The U.S. House of Representatives passed an amended version of the FUTURE Act on Dec. 10, 2019. The final vote tally was 319-96. (The image above is missing one yea vote.)
Update, Dec. 19, 2019: President Trump has signed the FUTURE Act into law.
In a stunning progression of events yesterday, Congress passed an amended version of the FUTURE Act (H.R. 5363). As NCAN explained late last week, when negotiations in the Senate finally gave way to a compromise, this legislation will permanently reauthorize funding for Historically Black Colleges and Universities and other Minority Serving Institutions, while simplifying the Free Application for Federal Student Aid (FAFSA) and income-driven student loan repayment process.
Following bipartisan leadership in the Senate by Sen.

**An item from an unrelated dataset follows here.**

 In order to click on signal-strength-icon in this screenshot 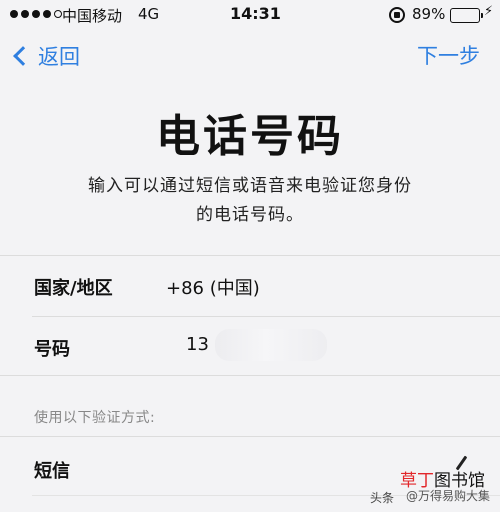, I will do `click(36, 14)`.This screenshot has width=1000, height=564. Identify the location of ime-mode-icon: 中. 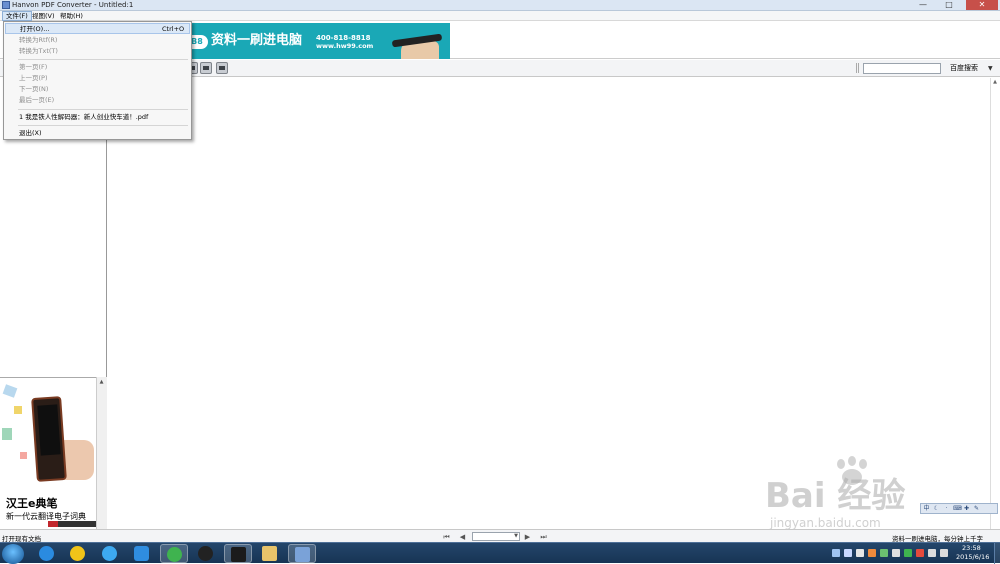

Lamar Alexander (R-TN) and Sen. Patty Murray (D-WA), the bill passed overwhelmingly in the House. The timeliness of this action is succinctly put by Rep. Lloyd Doggett (D-TX) in his remarks on the House floor, where he recognized both NCAN and College Forward, an NCAN member, for our efforts to promote FAFSA simplification.
This significant piece of legislation is on the verge of enactment. All it needs now is the president’s signature, and President Trump has already voiced his support via Twitter.

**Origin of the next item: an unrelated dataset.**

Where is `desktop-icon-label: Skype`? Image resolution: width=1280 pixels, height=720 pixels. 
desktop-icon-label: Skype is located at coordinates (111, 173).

The impact of this legislation will be monumental. In response to the bill’s passage, NCAN Executive Director Kim Cook said: “The FUTURE Act will help close the equity gap in postsecondary attainment by simplifying the financial aid application process for millions of current and future students, which the National College Access Network has long championed. This historic agreement will reduce the FAFSA questions by 20% and lay the groundwork for further streamlining.”
Moreover, the current barriers to completing the FAFSA depend on a family’s financial situation and tax-filing status. This legislation would do wonders for all types of filers by amending the Internal Revenue Code 6103 to allow for direct data sharing between federal agencies. As of now, certain financial aid applicants must go through an arduous process to confirm that they do not file taxes by requesting separate documentation from the IRS. This law would reduce that burden for millions of applicants, per the Senate Education Committee.
Lastly, we expect to see a dramatic decrease in the number of financial aid applicants selected for the burdensome audit-like process of FAFSA verification. This is because students’ verified income information will now come directly from the IRS, reducing the chance that erroneous information will be submitted on the FAFSA.
Verification is common, with half of Pell Grant-eligible students being flagged each year to prove the information they provided on their FAFSA is accurate. But, for a variety of reasons, not all students are able to complete this process. NCAN refers to this scenario as verification melt. Twenty-eight percent of potentially Pell Grant-eligible students ultimately did not receive federal aid for the 2017-18 year. This melt number has increased by a few percentage points each year over the past three cycles. The FUTURE Act would address the troubling problem of verification melt because all FAFSA filers would have pre-verified information transferred directly from the IRS, hopefully rooting out the issues that lead to a verification flag.
This bipartisan and commonsense legislation should be celebrated as a major first step for FAFSA simplification. If the FUTURE Act is enacted into law, students will more easily access the federal financial aid for which they qualify and continue their admirable pursuit of a postsecondary education.